Dan Lyons fears Facebook investors encouraging insane IPO valuation: 100 billion?

His standard is rationality.  If the question is why; here’s why….  The Wesleyan Media Project released a report on Monday, which demonstrates that the Supreme Court’s decision in Citizens United, has resulted in a 1627% rise in Superpac media attack ads since the 2008 election. Spending by these groups and their billionaire funders has risen by 1282% and we are not half-way through the Republican primaries.

 Lyons is using the wrong standard.  It is not about the value of one Tech Company against another.  Facebook v. Google in the social networking sphere in relation to revenue is not the true measure of Facebook’s value.  Like Google, it might possibly be worth twice as much to certain members of the 1%. Facebook may only be seven years old, but even if you agreed that it has “a great story and an amazing brand,” that’s not an indication of its true value.  Lyons admits: “Who hasn’t heard of Facebook? Who doesn’t use it?” Half a billion people use Facebook every day.  Those in the know have noted the introduction of TIMELINE.  The feature promises to reveal, “All your stories, all your apps, and a new way to express who you are; it boils down to a single scrolling page that contains much of your Facebook existence, chronicling everything that you have done.” Select any year and Timeline will show you what happened in your life in that year.” Next, there is the new OpenGraph feature, which continuously updates your profile, as it discovers new things from your friends. The music application alone is designed to constantly keep the world informed as to what a person is listening to.  Lifestyle apps will track what you eat, where you jog, play, work, PERMANENTLY. The Facebook F8 Developer conference unveiled the company’s plan: to execute agreements with a number of companies to bring the content that Facebook users are watching or listening to around the web into their Facebook profile in real-time.

**Instructions:**
A) In the commentary on Facebook's IPO valuation, swap "Superpac" for "PAC" and write out the passage starting at "Dan Lyons fears" and ending at "the Republican primaries.".
B) According to the commentary on Facebook's IPO valuation, what activities will lifestyle apps track? List all of them.
C) Extend the commentary on Facebook's IPO valuation past its final sentence.
The lines after this point come from an unrelated source.

**Listed entries:**
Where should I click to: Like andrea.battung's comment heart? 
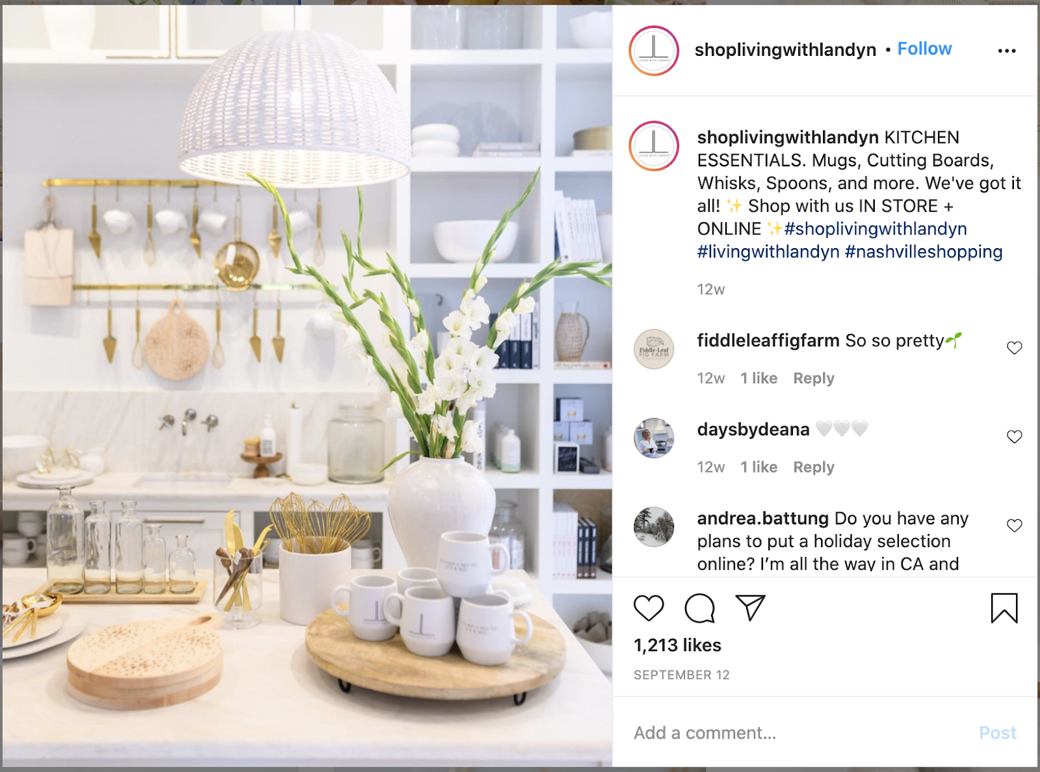(1015, 526)
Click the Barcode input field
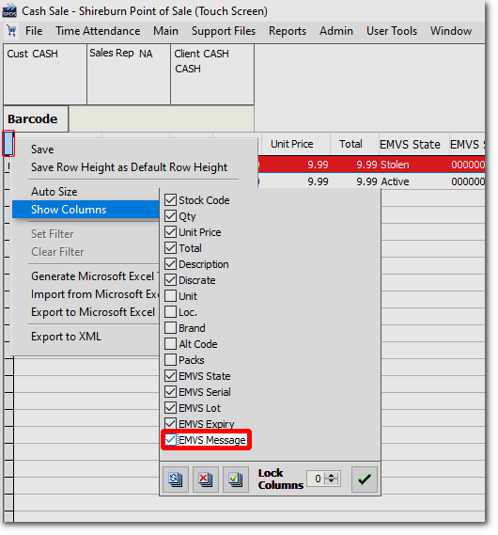 (x=162, y=118)
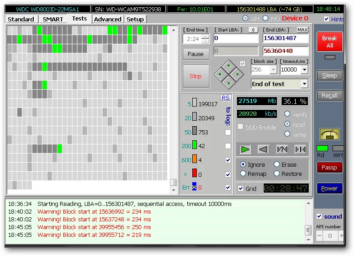Choose the random access scan icon
The height and width of the screenshot is (256, 354).
(x=282, y=149)
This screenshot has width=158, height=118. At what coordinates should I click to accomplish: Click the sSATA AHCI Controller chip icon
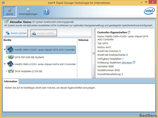tap(10, 64)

**Solved problems:**
A)
Dan Lyons fears Facebook investors encouraging insane IPO valuation: 100 billion?

His standard is rationality.  If the question is why; here’s why….  The Wesleyan Media Project released a report on Monday, which demonstrates that the Supreme Court’s decision in Citizens United, has resulted in a 1627% rise in PAC media attack ads since the 2008 election. Spending by these groups and their billionaire funders has risen by 1282% and we are not half-way through the Republican primaries.

B)
- What you eat
- Where you jog
- Where you play
- Where you work

C)
If multi-billionaires are on the verge of securing that highly coveted a 9% tax plan that brought the likes of Herman Cain into the national spotlight, what’s a mere 100 billion between them to secure the kind of power that having that much information on the whole of the electorate can ultimately buy.

Celebrity Criticism Used to Deflect Attention Away From Corporate Raids By Robin Barnes

News outlets report that defense of Mitt Romney as a corporate raider is in full sway. That might be the understatement of the year.  The larger issue, beyond one politician’s record, is the elephant in the room: specific details (state by state) of the fallout from the worst of the excesses.  That debate has been effectively sidelined for certain segments of the population by a grand ole non-sequitur.  Fox News personality (serious political commentator) Bill O’Reilly, while manning the no-spin zone, recently took pains to run a segment featuring Kim Kardashian.  Who? What?

And other outlets have piled on: “When you buy something from a charity auction, you usually assume that 100%, or at least a large portion, of the proceeds are going to charity. Stop doing this! According to Fox News, a handful of celebrities including Kim and Khloe only donate a paltry 10%.” 

So the public’s attention is shifted away from the joblessness, homelessness and panic that has resulted from corporate raiding by the wealthy elite or the court case that has enabled unnamed billionaires to skew what may be the nation’s most important presidential election since Lincoln.  No, the public is being asked to condemn the 10%-ers.

This is hardly the Fourth Estate that Edmund Burke, an 18th-century British politician, is credited with crowning as a watchdog over government and industry.  To the extent that the clause guaranteeing freedom of the press was designed to create a mechanism outside of governmental control as an additional check on the three  branches of government, we have some tweaking to do.